▶ TRECHO FORNECIDO:
#####

Igreja carismática ou Igreja jurídica?

Alguns há, hodiernamente, que só admitem na Igreja uma ordem pneumática, e daí inferem este princípio: que a natureza do direito da Igreja está em contradição com a natureza da própria Igreja, Segundo esses, o elemento original, sacramental, iria se enfraquecendo cada vez mais, até ser substituído pelo elemento jurisdicional que constitui a força e o poder da Igreja. Neles, como assevera o jurista protestante Sohm, prevalece a idéia de que a Igreja de Deus é constituída como um Estado. Mas o cânone 108 § 3o, que trata da existência na Igreja do poder de ordem e do poder de jurisdição, invoca o direito divino. E que isto seja legítimo é o que mostram os textos evangélicos, as alegações dos Atos dos Apóstolos, as citações de suas Epístolas, a que frequentemente se referem os cultores do Direito Público Eclesiástico para provar a origem divina daqueles poderes e direitos da Igreja. Na encíclica Mystici Corporis, o Augusto Pontífice felizmente reinante exprimia-se, a esse respeito, nos seguintes termos: “Reprovamos o funesto erro dos que sonham uma igreja fantástica, uma sociedade formada e alimentada pela caridade, à qual, não sem desprezo, opõem outra que chamam jurídica. Enganam-se grandemente os que introduzem tal distinção; pois não vêem que o divino Redentor, pela mesma razão por que ordenou que a sociedade humana por Ele fundada fosse perfeita no seu gênero e dotada de todos os elementos jurídicos e sociais necessários para perpetuar na terra a obra salutar da Redenção, por essa mesma razão e para conseguir o mesmo fim, quis que fosse enriquecida de dons e graças celestes pelo Espírito Santo.” (ver A. A. S., vol. XXXV, p. 224).

#####

▶ LINHAS DE DADOS:
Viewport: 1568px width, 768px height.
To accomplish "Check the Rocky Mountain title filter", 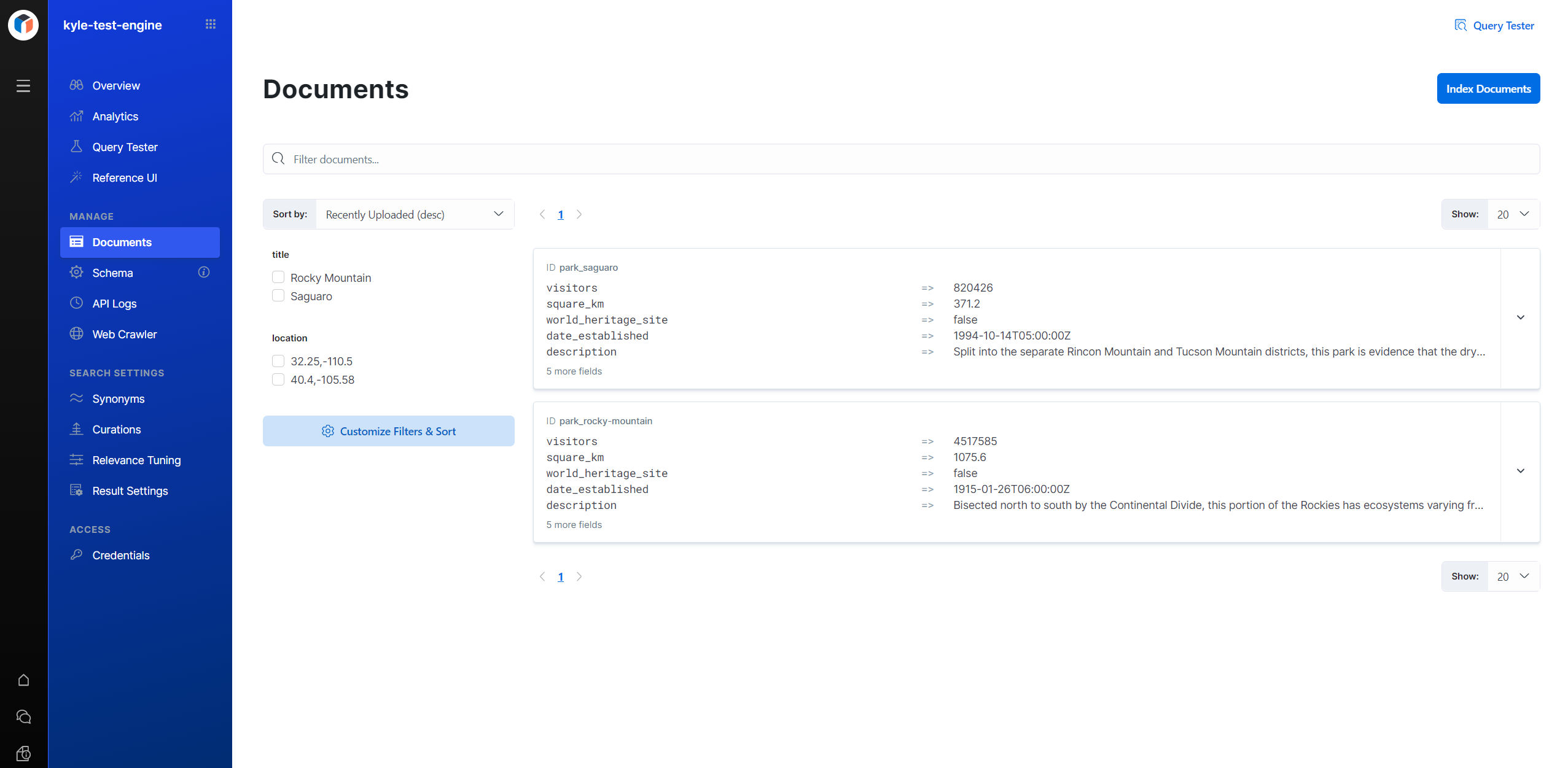I will coord(278,277).

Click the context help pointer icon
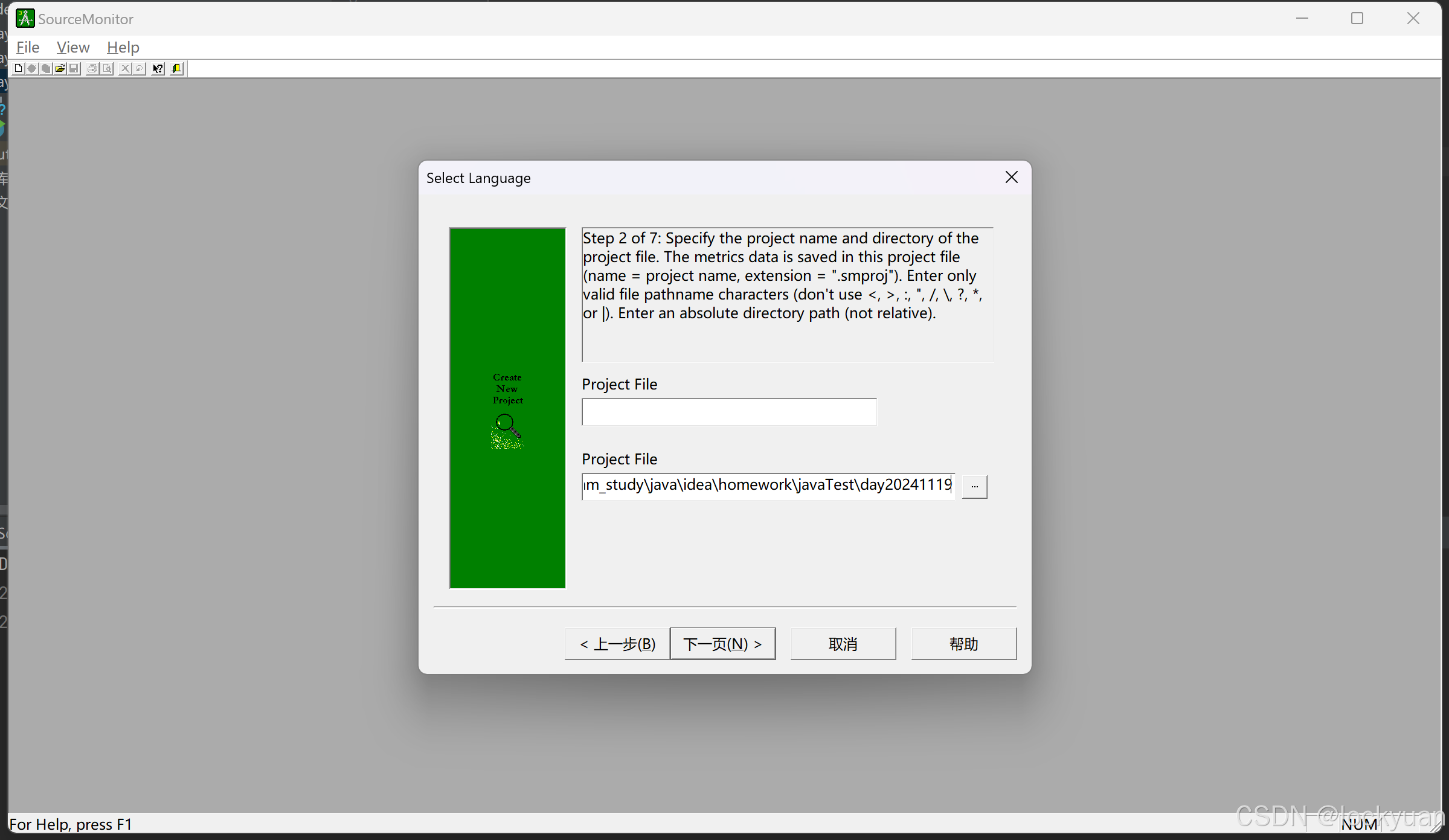pyautogui.click(x=158, y=68)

#####

▶ EXERCÍCIO:
Reescreva de forma mais breve, preservando os fatos principais, o parágrafo do trecho fornecido que começa com "Alguns há, hodiernamente".

▶ RESOLUÇÃO:
Há quem admita na Igreja apenas uma ordem pneumática e conclua que a natureza do seu direito contradiz a natureza da própria Igreja. Para esses, o elemento sacramental original se enfraqueceria até ser substituído pelo jurisdicional. Segundo o jurista protestante Sohm, neles prevalece a ideia de que a Igreja de Deus é constituída como um Estado. O cânone 108 § 3o, porém, que trata do poder de ordem e do poder de jurisdição, invoca o direito divino. Os textos evangélicos, os Atos dos Apóstolos e as Epístolas, citados pelos cultores do Direito Público Eclesiástico, provam a origem divina desses poderes. Na encíclica Mystici Corporis, o Pontífice reprovou quem opõe uma igreja formada pela caridade a outra chamada jurídica. Segundo ele, pela mesma razão e com o mesmo fim, o Redentor quis a sociedade que fundou dotada dos elementos jurídicos e sociais necessários e enriquecida de dons e graças pelo Espírito Santo (A. A. S., vol. XXXV, p. 224).